Individuals affected include a priest nominated for the Nobel Peace Prize, a football player, firefighters, rural farmers, ex-soldiers, pensioners, a university professor and several local politicians. Their numbers have risen sharply in the last 18 months, particularly in Italy and France, where far-right parties are in power at national and local levels respectively.

In Italy, the leader of the far-right Lega party Matteo Salvini has made targeting those who “facilitate illegal migration” a hallmark of his reign as interior minister. In France, the far-right National Rally party leader Marine Le Pen has for years represented Calais in parliament. The port city is a hotspot for arrests of volunteers who help migrants.

The Lega and National Rally are among the far right parties aiming to make big gains in this week’s European elections, promising to further control borders and crack down on those who move ‘illegally’. If they succeed, arrests of Europeans could also rise further.

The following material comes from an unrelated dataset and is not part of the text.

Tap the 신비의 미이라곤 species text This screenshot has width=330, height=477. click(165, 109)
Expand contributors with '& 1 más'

In Spain, Paula Schmid Porras, an international human rights lawyer who has defended a group of firefighters in these cases, warned: “Punishing or criminalising people who help other people is something that violates all human rights conventions since the second world war. This is something that cannot be tolerated… or accepted — period.”

“Criminalized” for Basic Support

Countries across Europe have criminalised acts that facilitate illegal immigration. Some laws intended to deter human smugglers have also been used against humanitarian actors, including search and rescue boat crews and volunteer lifeguards.

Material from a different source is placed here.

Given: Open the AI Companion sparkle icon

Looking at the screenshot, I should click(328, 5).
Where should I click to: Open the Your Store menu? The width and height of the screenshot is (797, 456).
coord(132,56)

openDemocracy worked with journalists across Europe to compile the longest known list of more than 250 people across 14 countries who have been arrested, charged or investigated under a range of laws over the last five years for supporting migrants.

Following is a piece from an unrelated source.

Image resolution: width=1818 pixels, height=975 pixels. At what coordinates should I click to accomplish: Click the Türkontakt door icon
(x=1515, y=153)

Most of the cases we found occurred in just seven countries: Italy, Greece, France, the UK, Germany, Denmark and Spain. But, because of the myriad difficulties involved in gathering comprehensive data, the full figures are likely much higher.

These cases — compiled from news reports and other records from researchers, NGOs and activist groups, as well as new interviews across Europe — suggest a sharp increase in the number of people targeted since the start of 2018. At least 100 people were arrested, charged or investigated last year (a doubling of that figure for the preceding year).

Most of these people appear to have been targeted for providing food, shelter, transport, or other support to migrants without legal papers.

There were also at least 22 people arrested or charged last year for disrupting deportations in the UK, France, Germany, Iceland, Spain, and Sweden, and three charged with other crimes after documenting or challenging abuse against migrants.

Responding to our findings Thomas Huddleston, research coordinator at the Migration Policy Group think-tank in Brussels, said: “OpenDemocracy’s database captures not only the most shocking cases of criminalisation, but also so many insidious cases of intimidation and harassment on many other grounds.”

He added: “Europe’s main civil society groups and researchers are working together to dig into this database in order to demand action after the elections from the new European Commission and Parliament.”

The individuals involved in the cases compiled by openDemocracy include religious leaders such as evangelical pastor Norbert Valley, who was arrested in the middle of a church service in the Swiss mountains. He was charged and later fined 900 euros for helping a Togolese man whose asylum application was denied.

They also include first responders like Spanish firefighter Miguel Roldan, currently on trial in Italy facing up to 20 years in prison and elderly women including Lise Ramslog, age 70, convicted for offering a lift to a migrant family in Denmark.

Claire Marsol, a 72-year-old retired lecturer, was convicted in France in 2015 of facilitating illegal immigration, after giving a 15-year-old boy and a young woman a lift from the Nice to Antibes stations. Police searched her home, seized her belongings, handcuffed her and placed her in custody for 24 hours. She described her experience as “a violation of my dignity.”

These cases can have heavy consequences. According to the EU Agency for Fundamental Rights, a German pensioner couple who allowed migrants to board their private boat were taken to court in Greece, convicted for smuggling and given 16.5-year sentences each. In 2017 these were reduced on appeal to 3.5 years.

Several journalists have also been arrested including while documenting police violence against migrants. In Belgium Anouk Van Gestel, an editor of Marie Claire magazine, who was charged with human smuggling after hosting, feeding and clothing a Sudanese teenager who wanted to travel to the UK. She was acquitted in December 2018.

In Denmark and Greece, authors of children’s books Lisbeth Zornig Andersen and Daphne Vloumidi, respectively, were charged after giving migrants lifts in their cars.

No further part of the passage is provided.